“When you have a formula, you work it. You work it to death.”
Cue obnoxious New York bar expert who reminds me of a Mafia hit man, insert a cute mixologist, an experienced chef, and four different sets of confrontational failing bar owners being gifted with five days with Jon Taffer and his longevity in the industry, experience with over 800 bars, and you have Bar Rescue – Toughest Rescues.
I watched the first episode with baited breath, praying there would be something different besides a whiny bar owner (or two) losing money, needing the miracle that is Taffer, and in heated exchanges, shutting down his every suggestion.
I’m sorry. I’m bored with this. But apparently knowing the success of this long-running docu-reality series, America isn’t.
We have the cameras installed, the undercover visit to bar in question followed by the b*tch session with bar owners, meet the staff, bring in the experts, check out the kitchen, see the menu and staff in action, clean the gunk of bacterial-soup kitchen, retrain (or train) the staff, replace the menu, train the chef, create a specialty drink (blue in two of the four episodes), train the bartenders, remove owner and staff from bar, replace the interior and exterior and rename the bar. Outside have bar owner and employees face away from new bar façade and 1-2-3- turnaround – oh the feels. Close up of new sign, scan of new interior, a couple of product placements, and we’re done.
These owners need to be smacked or thumped in the head. They and their colossal egos are getting free makeovers, and they have the cojones to complain? Taffer serves as family counselor as well as bar professional because these owners can’t get along, don’t trust one another, or any other theatrical ailment to toss into the mix. All I want to say is, grow up.

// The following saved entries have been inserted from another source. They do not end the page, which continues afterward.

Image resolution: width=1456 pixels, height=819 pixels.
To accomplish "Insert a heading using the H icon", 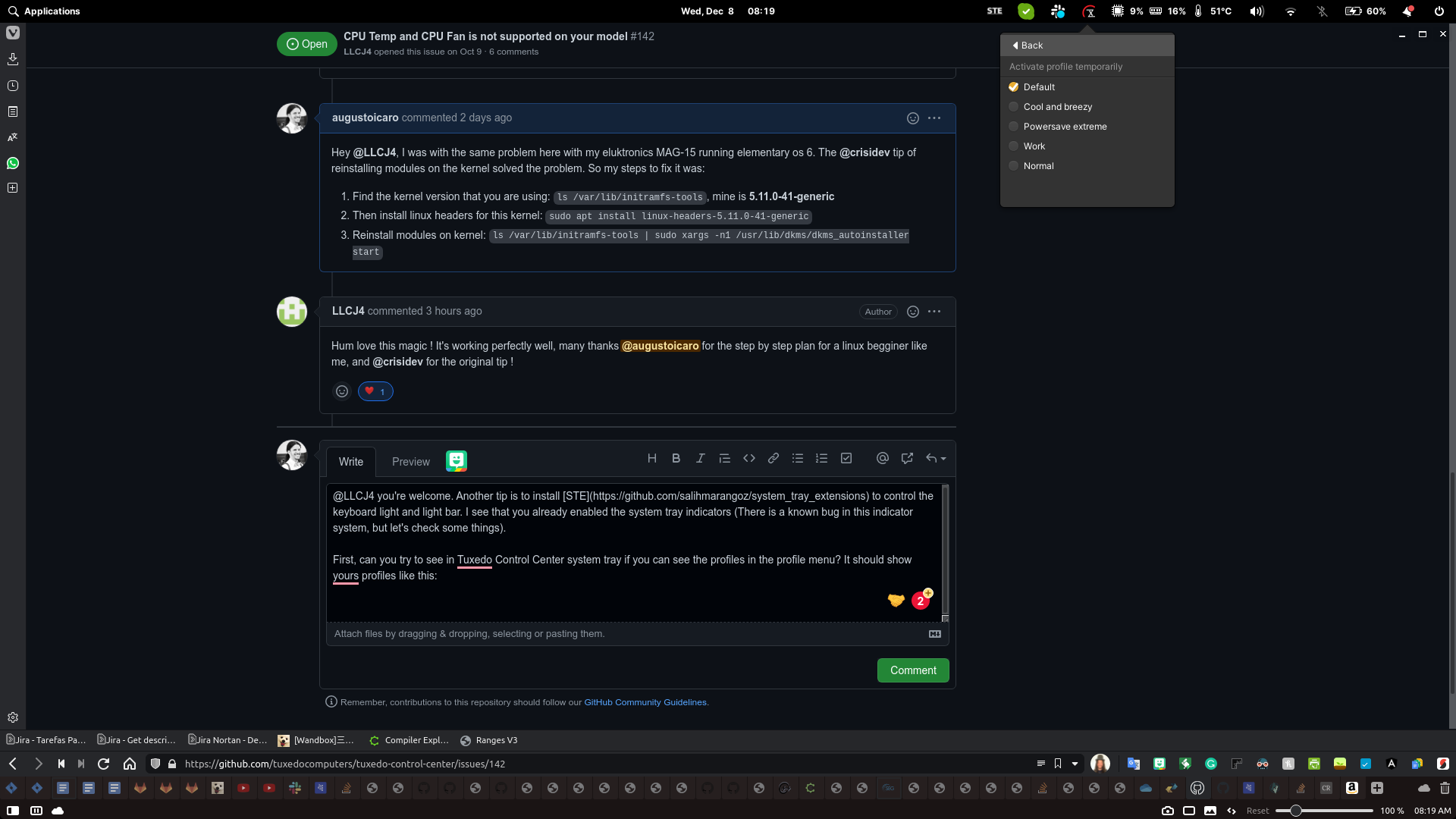I will (652, 458).
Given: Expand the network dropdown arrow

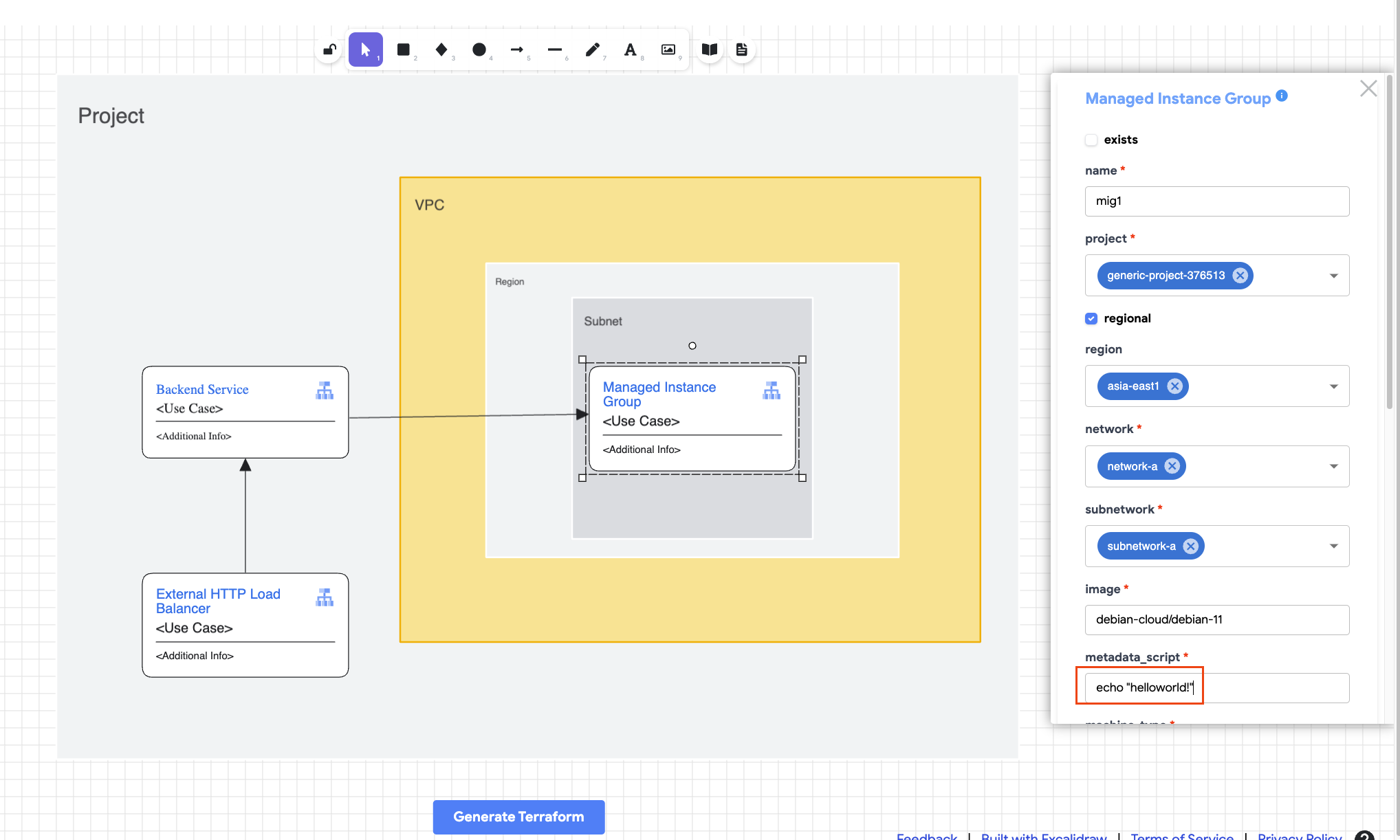Looking at the screenshot, I should point(1333,467).
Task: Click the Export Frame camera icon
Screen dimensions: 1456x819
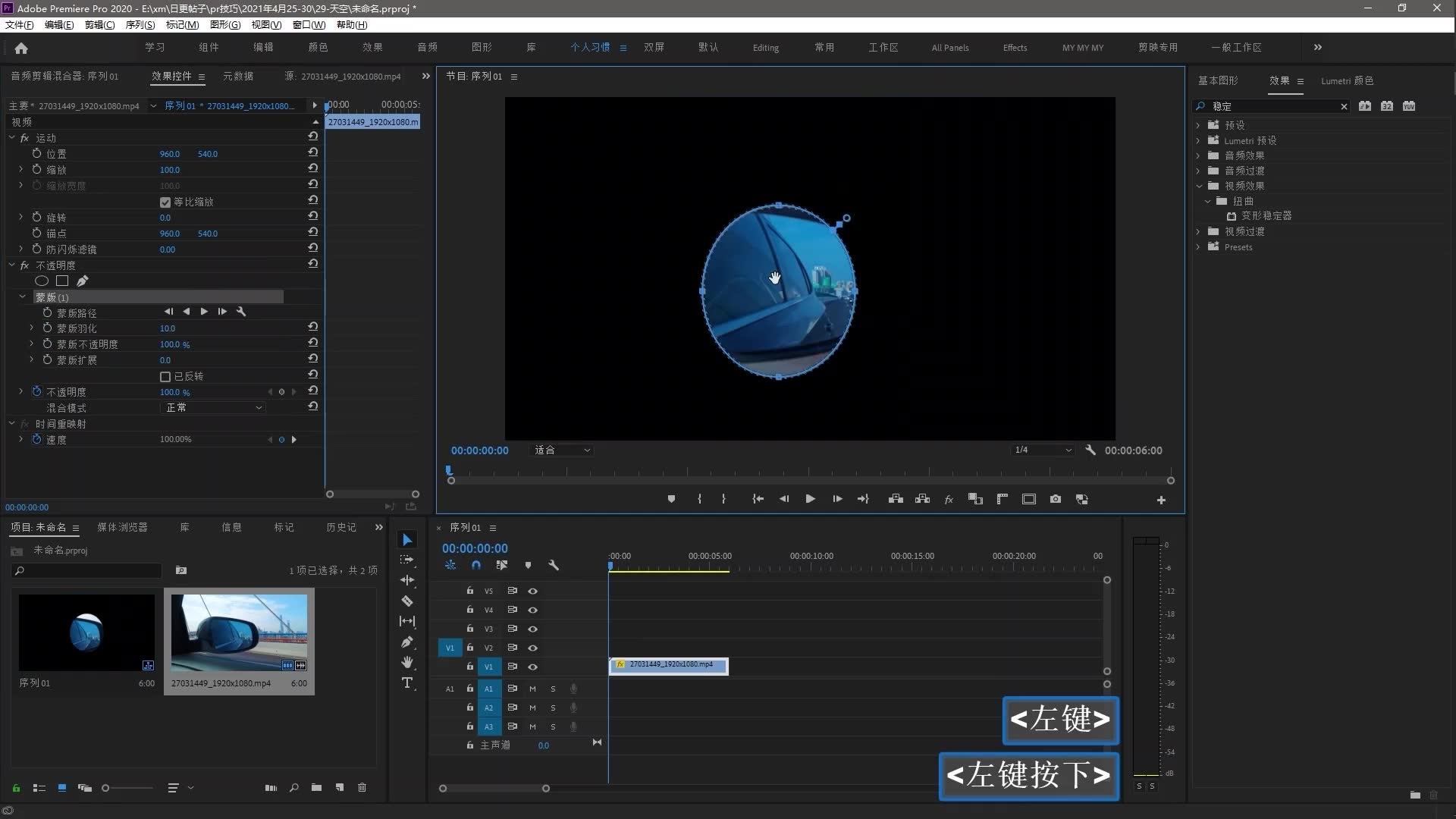Action: click(x=1055, y=500)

They need to look in their disgusting kitchens and – I don’t know – clean? I’ll admit – I fast-forwarded through the kitchen scenes because frankly seeing the filth and grime that was behind the scenes in every bar kitchen made me want to throw up…. Much like the chef who tasted contaminated soup that “somehow” managed to get out to a customer and the chef got sick (which means said customer will also get sick) and caused Taffer to curse, shut down the kitchen, and smack plates of food to the floor.
Of course, there are several tidbits of useful information, crucial business strategies that Taffer shares once the bar owners predictably admit the error of their ways and leave the rebranding of their business in Taffer’s more than capable hands.
In particular, I enjoyed the second episode makeover on Bourbon Street that encompassed the rich history of hauntings in that famous or infamous part of the country to rebrand as Spirits on Bourbon Street. Taffer rechristened a copycat bar to a bar with its own personality and ghostly history (whether real or made up), and the business flourished. Ta da.
I did not, however, appreciate that the men were given black professional long-sleeve name-emblazoned dress shirts and the women were given breast-enhancing bustiers with no corporate branding.
“We do get better tips,” said one female employee.
Here’s a tip. Don’t use boobs to sell booze. It may work, but it only serves to exploit the servers.
Other than that, it is what is – a formulaic successful reality show featuring the four best of the worst. If you’ve got nothing better to do, flip on this Spike TV original and get ready to be appalled and somehow entertained.